• **Raw data**:
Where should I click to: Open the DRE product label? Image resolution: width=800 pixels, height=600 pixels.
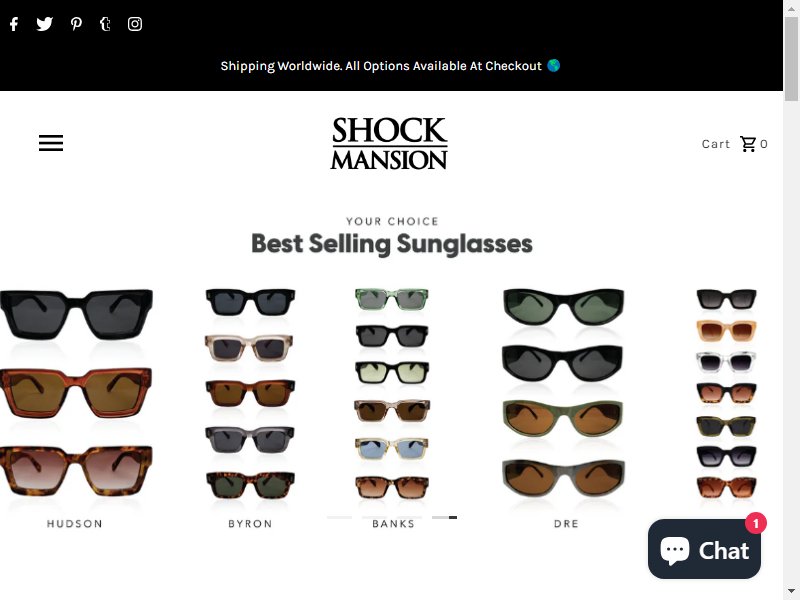566,523
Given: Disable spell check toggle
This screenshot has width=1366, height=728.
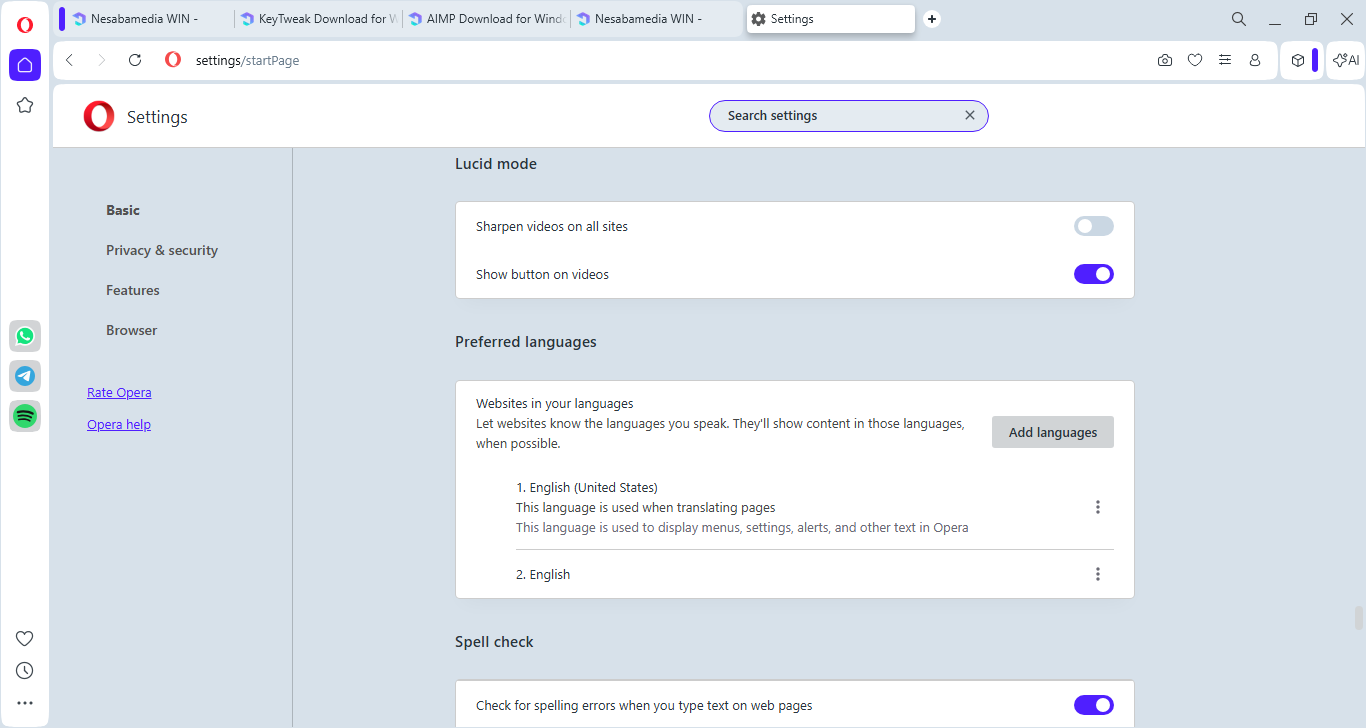Looking at the screenshot, I should click(x=1093, y=705).
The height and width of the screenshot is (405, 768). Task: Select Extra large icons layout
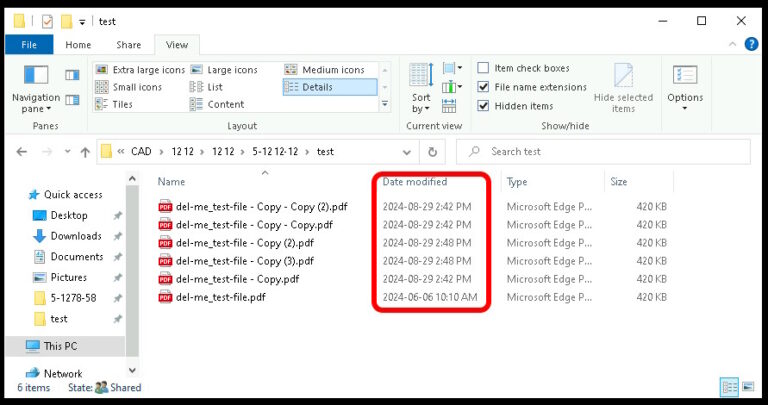click(141, 69)
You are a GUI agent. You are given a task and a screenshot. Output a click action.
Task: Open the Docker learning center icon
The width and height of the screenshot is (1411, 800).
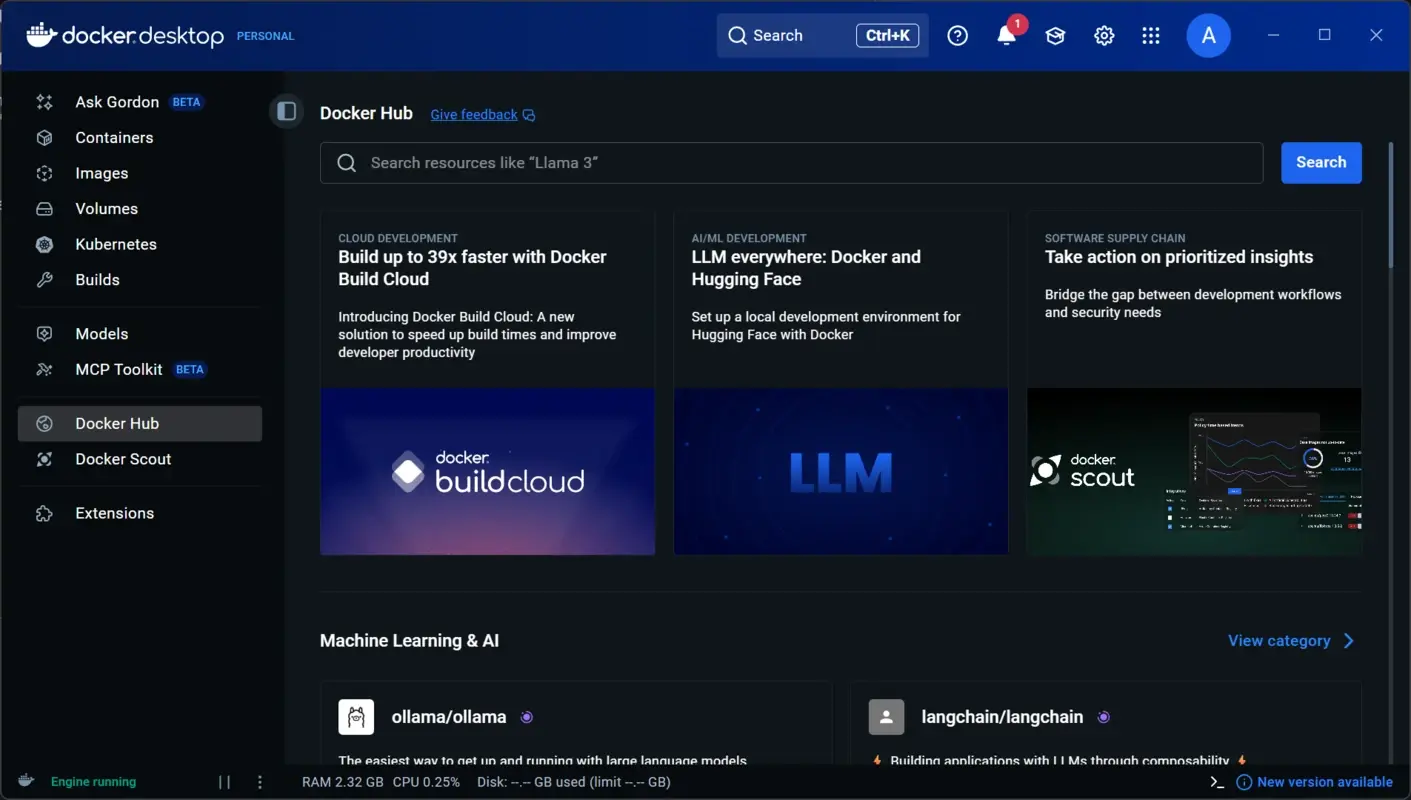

• **What you need to do**: Copy the listing above word for word, leaving out the pictures.

• **Solution to this problem**:
Where should I click to: Open the DRE product label? Image resolution: width=800 pixels, height=600 pixels.
566,523
Given: Disable spell check toggle
This screenshot has width=1366, height=728.
Looking at the screenshot, I should click(x=1093, y=705).
The height and width of the screenshot is (405, 768). Task: Select Extra large icons layout
click(141, 69)
You are a GUI agent. You are given a task and a screenshot. Output a click action.
Task: Open the Docker learning center icon
The width and height of the screenshot is (1411, 800).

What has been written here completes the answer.